» Yazılı alıştırma:
Zor anlarda Allah'a dua etmeyi konu alan metinde kaynak gösterilen sure adlarını ayet numaralarıyla birlikte, geçtikleri sırayla listeleyin.
-------- Verilen metin --------
SADECE ZOR ANLARDA ALLAH
SADECE ZOR ANLARDA ALLAH’A DUA EDİP,
RAHATA KAVUŞTUĞUNDA ALLAH’I UNUTANLAR
Kendisine bir şer (kötülük) dokunduğu zaman
feryadı basar. Ona bir hayır dokunduğunda engelleyici olur (veya cimrilik eder).
(Mearic Suresi, 20-21)
Nimet olarak size ulaşan
ne varsa, Allah’tandır, sonra size bir zarar dokunduğunda (yine) ancak O’na
yalvarmaktasınız. Sonra sizden zararı kaldırdığında, sizden bir grup (hemen)
Rablerine şirk koşar; (Nahl Suresi, 53-54)
İnsana bir zarar dokunduğu zaman, bize dua eder;
sonra tarafımızdan ona bir nimet ihsan ettiğimizde, der ki: “Bu, bana ancak bir
bilgi(m) dolayısıyla verildi.” Hayır; bu bir fitne (kendisini bir deneme)dir.
Ancak çoğu bilmiyorlar. (Zümer Suresi, 49)
-------- Veri satırları --------
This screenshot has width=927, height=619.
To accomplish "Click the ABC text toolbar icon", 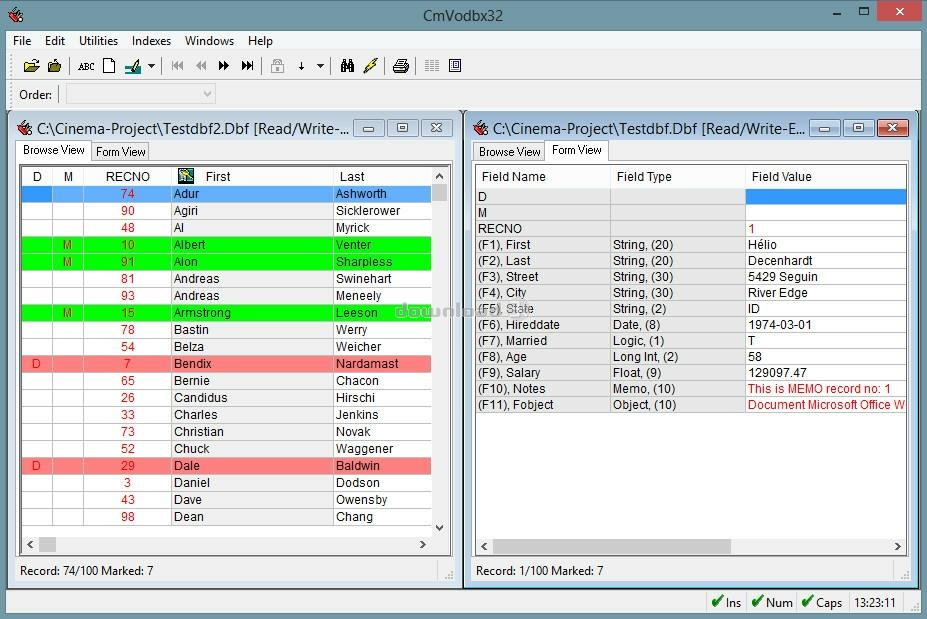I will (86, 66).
--------
-------- Veri satırları --------
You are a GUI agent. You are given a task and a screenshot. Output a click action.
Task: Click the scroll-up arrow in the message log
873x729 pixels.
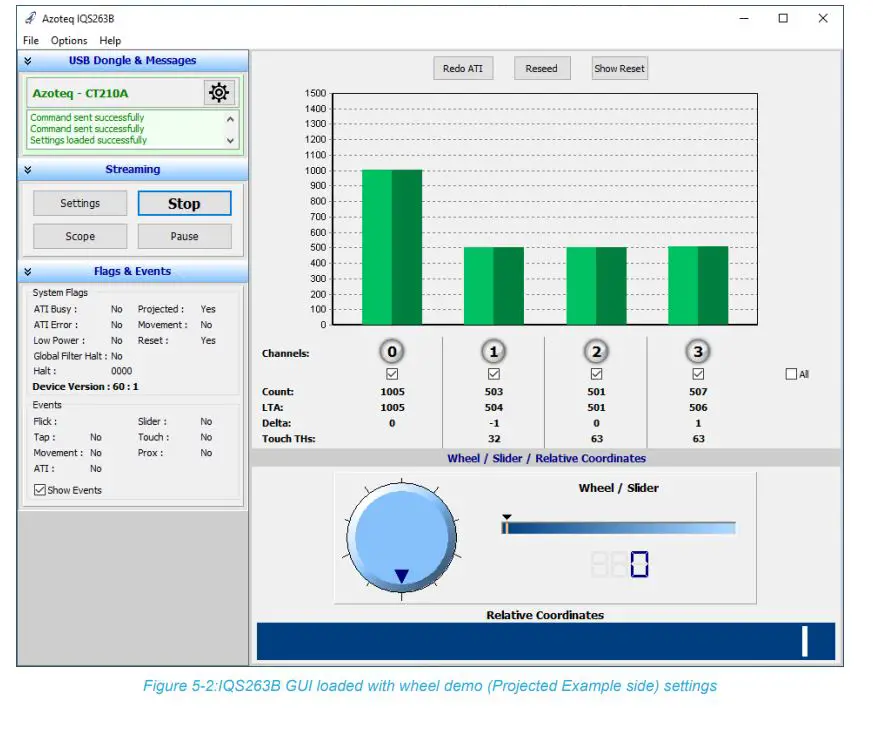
--------
» Alıştırmanın cevabı:
- Mearic Suresi, 20-21
- Nahl Suresi, 53-54
- Zümer Suresi, 49